**Seitenauszug**

□ □ □ □

1. Der Beschwerdeführer (im Folgenden kurz: "BF"), ein Staatsangehöriger der Türkei, Angehöriger der Volksgruppe der Kurden und moslemischen Glaubens, reiste am 18.12.2005 illegal in das österreichische Bundesgebiet ein und stellte am 20.12.2005 einen Asylantrag, den er zunächst schriftlich damit begründete (AS. 19, Übersetzung in der Verhandlungsschrift des Asylgerichtshofes auf Seite 9), dass er "vor der Unterdrückung des türkischen Staates gegen die Kurden" geflüchtet und nach Österreich gekommen sei, da Österreich die Menschenrechte respektiere. Am 05.01.2006 wurde der BF vor der EAST OST (AS. 35 ff) sowie am 07.12.2006 (AS. 69 ff) vor der Außenstelle Graz des Bundesasylamtes niederschriftlich einvernommen. Dabei brachte er im Wesentlichen vor, er sei auf Grund seiner kurdischen Volksgruppenzugehörigkeit sowie auf Grund der Unterstützung von DEHAP/HADEP vom türkischen Militär über Jahre hinweg mehrmals abgeholt und geschlagen worden. Beinahe allen Kurden würde es in der Türkei so ergehen.

 

2. Mit Bescheid des Bundesasylamtes vom 15.12.2006, Zahl: 05 22.482-BAG, wurde der Asylantrag des nunmehrigen BF gem. § 7 AsylG 1997 abgewiesen (Spruchpunkt I.); die Zurückweisung, Zurückschiebung oder Abschiebung des BF in die Türkei wurde gem. § 8 Abs. 1 AsylG für zulässig erklärt (Spruchpunkt II) und wurde der BF gem. § 8 Abs. 2 AsylG aus dem österreichischen Bundesgebiet in die Türkei ausgewiesen (Spruchpunkt III.).

 

Begründend führte das Bundesasylamt im Wesentlichen aus, das gesamte Vorbringen des BF sei aus näher dargelegten Gründen unglaubwürdig. So habe der BF etwa nicht einmal den Übergang der HADEP-Partei in die DEHAP-Partei in korrekter Reihenfolge chronologisch wiedergeben können und habe sich auch hinsichtlich der Anzahl der behaupteten Festnahmen in gravierende Widersprüche verwickelt.

□ □ □ □

**Zeilen mit Text und Elementverortung**
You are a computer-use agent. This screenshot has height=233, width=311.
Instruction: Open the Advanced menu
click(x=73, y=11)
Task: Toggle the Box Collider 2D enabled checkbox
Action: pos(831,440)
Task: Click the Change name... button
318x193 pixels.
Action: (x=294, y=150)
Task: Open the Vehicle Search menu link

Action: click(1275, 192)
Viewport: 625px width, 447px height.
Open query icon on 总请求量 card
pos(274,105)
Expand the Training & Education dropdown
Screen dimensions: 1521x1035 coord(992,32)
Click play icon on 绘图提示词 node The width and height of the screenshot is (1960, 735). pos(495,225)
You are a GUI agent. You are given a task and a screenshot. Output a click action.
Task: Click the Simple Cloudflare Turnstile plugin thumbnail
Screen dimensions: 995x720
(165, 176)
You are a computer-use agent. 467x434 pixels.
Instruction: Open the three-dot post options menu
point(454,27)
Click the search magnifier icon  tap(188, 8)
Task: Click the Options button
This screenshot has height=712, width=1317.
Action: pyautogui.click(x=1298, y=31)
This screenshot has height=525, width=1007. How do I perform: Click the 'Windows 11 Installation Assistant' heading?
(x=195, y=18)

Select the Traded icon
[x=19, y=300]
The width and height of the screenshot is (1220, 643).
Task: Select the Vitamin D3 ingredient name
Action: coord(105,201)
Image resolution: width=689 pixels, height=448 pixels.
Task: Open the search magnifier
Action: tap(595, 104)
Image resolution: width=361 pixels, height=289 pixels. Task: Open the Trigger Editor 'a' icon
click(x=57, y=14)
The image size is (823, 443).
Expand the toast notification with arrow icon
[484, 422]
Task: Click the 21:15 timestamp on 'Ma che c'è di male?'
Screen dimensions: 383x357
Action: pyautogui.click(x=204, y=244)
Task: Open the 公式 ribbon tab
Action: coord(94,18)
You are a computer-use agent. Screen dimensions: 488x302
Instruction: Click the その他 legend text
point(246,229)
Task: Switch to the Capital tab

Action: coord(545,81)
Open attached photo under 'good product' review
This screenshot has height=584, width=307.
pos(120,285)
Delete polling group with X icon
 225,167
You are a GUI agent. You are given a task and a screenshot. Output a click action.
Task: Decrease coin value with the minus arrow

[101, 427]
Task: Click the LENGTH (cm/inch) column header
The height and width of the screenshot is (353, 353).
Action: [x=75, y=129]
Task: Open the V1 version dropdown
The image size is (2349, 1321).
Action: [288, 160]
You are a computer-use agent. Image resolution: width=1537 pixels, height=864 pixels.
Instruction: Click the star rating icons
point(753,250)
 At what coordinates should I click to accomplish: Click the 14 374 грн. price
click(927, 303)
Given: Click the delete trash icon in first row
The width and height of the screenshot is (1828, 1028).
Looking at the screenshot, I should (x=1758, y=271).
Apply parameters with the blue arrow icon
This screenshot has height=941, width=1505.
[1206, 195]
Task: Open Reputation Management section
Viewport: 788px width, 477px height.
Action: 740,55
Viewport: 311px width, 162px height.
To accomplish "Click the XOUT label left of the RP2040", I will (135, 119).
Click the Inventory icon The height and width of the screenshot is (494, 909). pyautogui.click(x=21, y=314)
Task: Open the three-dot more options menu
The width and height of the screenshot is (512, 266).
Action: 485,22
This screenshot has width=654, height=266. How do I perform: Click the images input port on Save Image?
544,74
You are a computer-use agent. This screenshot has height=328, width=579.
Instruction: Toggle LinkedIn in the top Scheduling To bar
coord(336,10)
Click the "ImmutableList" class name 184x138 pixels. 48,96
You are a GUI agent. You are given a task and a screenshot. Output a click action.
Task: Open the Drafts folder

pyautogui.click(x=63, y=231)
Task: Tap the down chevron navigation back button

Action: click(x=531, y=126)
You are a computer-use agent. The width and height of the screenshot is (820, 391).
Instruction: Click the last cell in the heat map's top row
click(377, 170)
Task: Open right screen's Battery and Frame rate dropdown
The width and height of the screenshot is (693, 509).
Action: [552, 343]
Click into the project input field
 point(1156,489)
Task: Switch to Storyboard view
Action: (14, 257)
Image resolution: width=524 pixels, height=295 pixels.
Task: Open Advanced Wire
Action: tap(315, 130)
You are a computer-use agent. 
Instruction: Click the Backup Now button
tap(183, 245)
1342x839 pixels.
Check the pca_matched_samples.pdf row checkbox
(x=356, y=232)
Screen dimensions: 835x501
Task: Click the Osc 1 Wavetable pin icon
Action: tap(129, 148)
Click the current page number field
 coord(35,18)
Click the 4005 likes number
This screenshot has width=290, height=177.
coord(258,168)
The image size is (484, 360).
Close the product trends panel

□ □ □ □

Fasse den Seitenauszug in zwei Sätzen zusammen.

Ein türkischer Staatsangehöriger kurdischer Volksgruppe reiste am 18.12.2005 illegal nach Österreich ein, stellte am 20.12.2005 einen Asylantrag und brachte vor, er sei wegen seiner kurdischen Zugehörigkeit und seiner Unterstützung von DEHAP/HADEP vom türkischen Militär über Jahre mehrmals abgeholt und geschlagen worden. Das Bundesasylamt wies den Antrag mit Bescheid vom 15.12.2006 ab, erklärte die Abschiebung in die Türkei für zulässig und wies ihn aus, wobei es sein Vorbringen unter anderem wegen gravierender Widersprüche zur Anzahl der Festnahmen für unglaubwürdig hielt.